PROVIDED PASSAGE Block Start

Hello,
I have a parquet file that has a matrix of Samples x Features (all features are same data type), and would like to create a TileDB object, where the row number and the feature# are the dimensions (as in I access sample 1 feature 1:2 as object[1,1:2]. I found a tutorial on importing the files as 1d arrays, and the columns become the attributes, but what I want is a single attribute per cel. The from_pandas
has a parameter to set a column as a dimension, but this would mean changing the data from wide format to long format, which sounds very inefficient .
A possible solution would be to fit the array into memory, and then just set the TileDB object and do a write, but the file unfortunately is too big to fit in memory.
So far my best idea is to read the parquet file and start writing to it by a chunks, and then consolidate it, but wondering if there is an easier approach.
thnx!
just bumping this @nguyenv maybe you would have some insight on this? thnx!
HI @yoshi,
Thanks for the question and sorry for the delay!

PROVIDED PASSAGE Block End
AVAILABLE DATA Block Start

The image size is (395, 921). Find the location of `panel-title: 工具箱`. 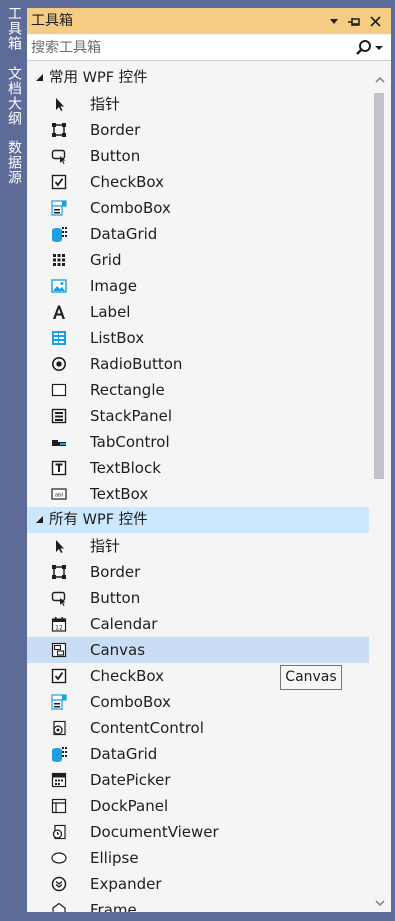

panel-title: 工具箱 is located at coordinates (52, 21).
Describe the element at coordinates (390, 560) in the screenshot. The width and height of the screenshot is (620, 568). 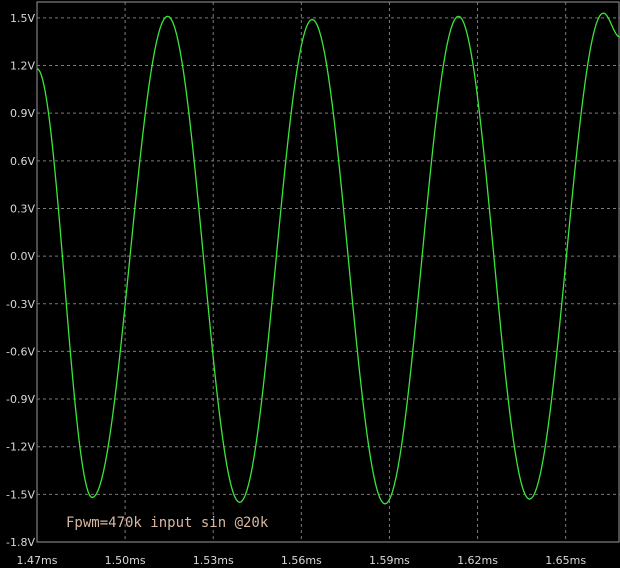
I see `x-tick-label: 1.59ms` at that location.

AVAILABLE DATA Block End

> [REQUIRED TASKS]
**a.** From the forum thread about loading a parquet file into TileDB, copy the stretch from "A possible solution" through "fit in memory.".
**b.** List every approach the original poster mentions for getting the parquet file into TileDB in the forum thread about loading it, and give the drawback or status the poster states for each.
**c.** Continue the forum thread about loading a parquet file into TileDB from where it stops.

> [ANSWERS TO THIS EXERCISE]
**a.**
A possible solution would be to fit the array into memory, and then just set the TileDB object and do a write, but the file unfortunately is too big to fit in memory.

**b.**
- Importing the file as 1d arrays, following a tutorial: the columns become the attributes, but the poster wants a single attribute per cell.
- Using from_pandas with a column set as a dimension: this would mean changing the data from wide format to long format, which sounds very inefficient.
- Fitting the array into memory, setting up the TileDB object and doing a write: the file is too big to fit in memory.
- Reading the parquet file and writing it in chunks, then consolidating: this is the poster's best idea so far, though the poster wonders whether there is an easier approach.

**c.**
For writing large files that won’t fit into memory, I recommend you first create the array. During array creation, you’ll define the schema exactly as you’d like such as defining a single attribute.
Once you’ve written your array to disk, you can batch read from the original file and write to your array. Because TileDB arrays can handle parallel i/o, you can implement this in parallel for a faster ingestion process. Consolidation after all of these writes is a great idea as well as this will improve downstream read performance!
Once your data is written to a TileDB array, you’ll be able to perform out-of-core queries from your dataset without running into the memory constraints typical of a large tabular file.
Check out our documentation site, TileDB Academy if you need help with any of the above!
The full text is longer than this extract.